Materials provided ->
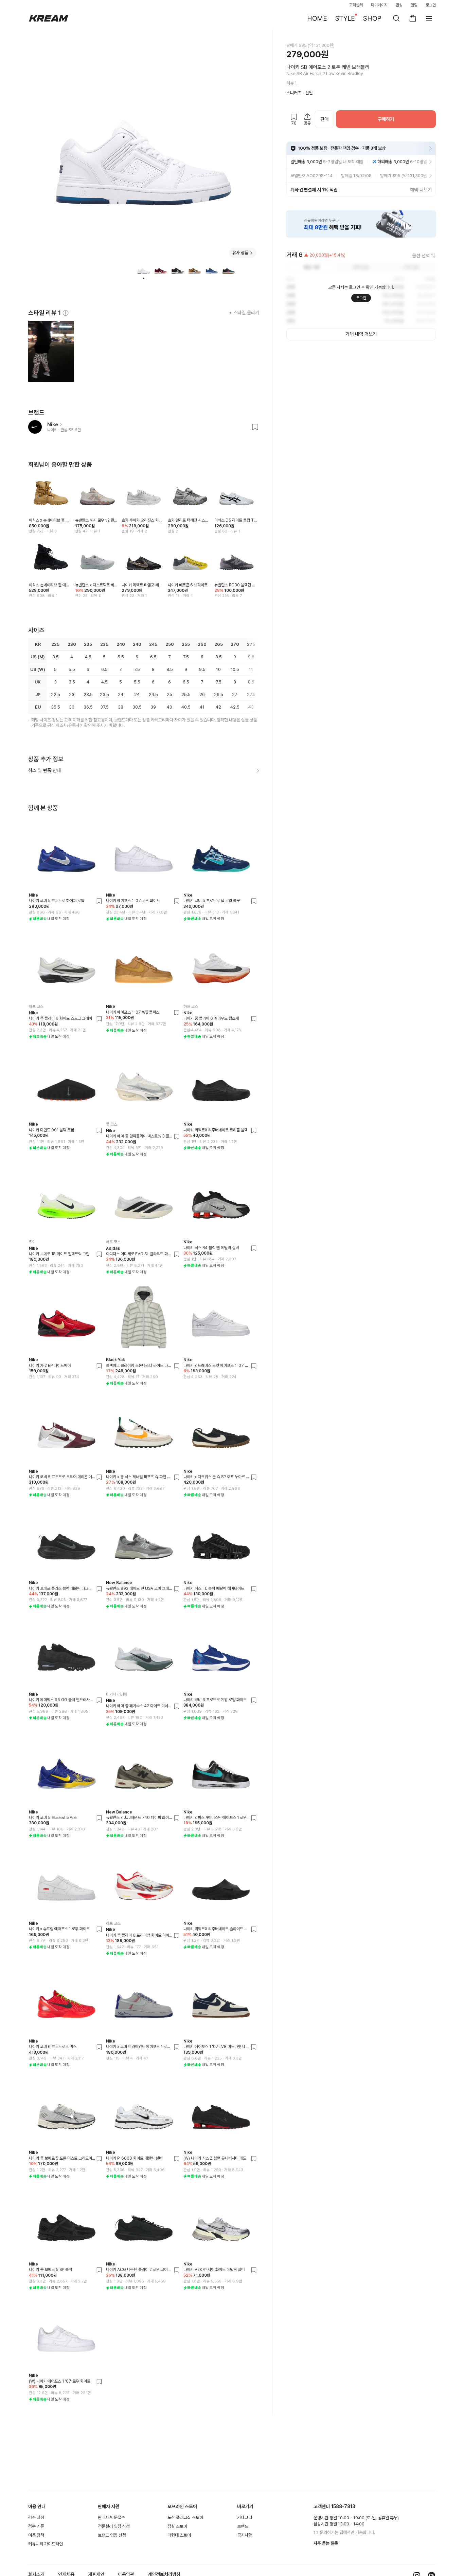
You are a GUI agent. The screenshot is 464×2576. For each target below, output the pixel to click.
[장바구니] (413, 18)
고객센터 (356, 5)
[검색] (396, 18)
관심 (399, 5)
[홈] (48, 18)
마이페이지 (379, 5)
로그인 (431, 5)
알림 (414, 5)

Exercise objective ->
With the pictures stripped out, return each record word for word.

Written response ->
You are a GUI agent. The screenshot is 464×2576. For each target below, output the pixel to click.
[장바구니] (413, 18)
고객센터 (356, 5)
[검색] (396, 18)
관심 (399, 5)
[홈] (48, 18)
마이페이지 (379, 5)
로그인 (431, 5)
알림 (414, 5)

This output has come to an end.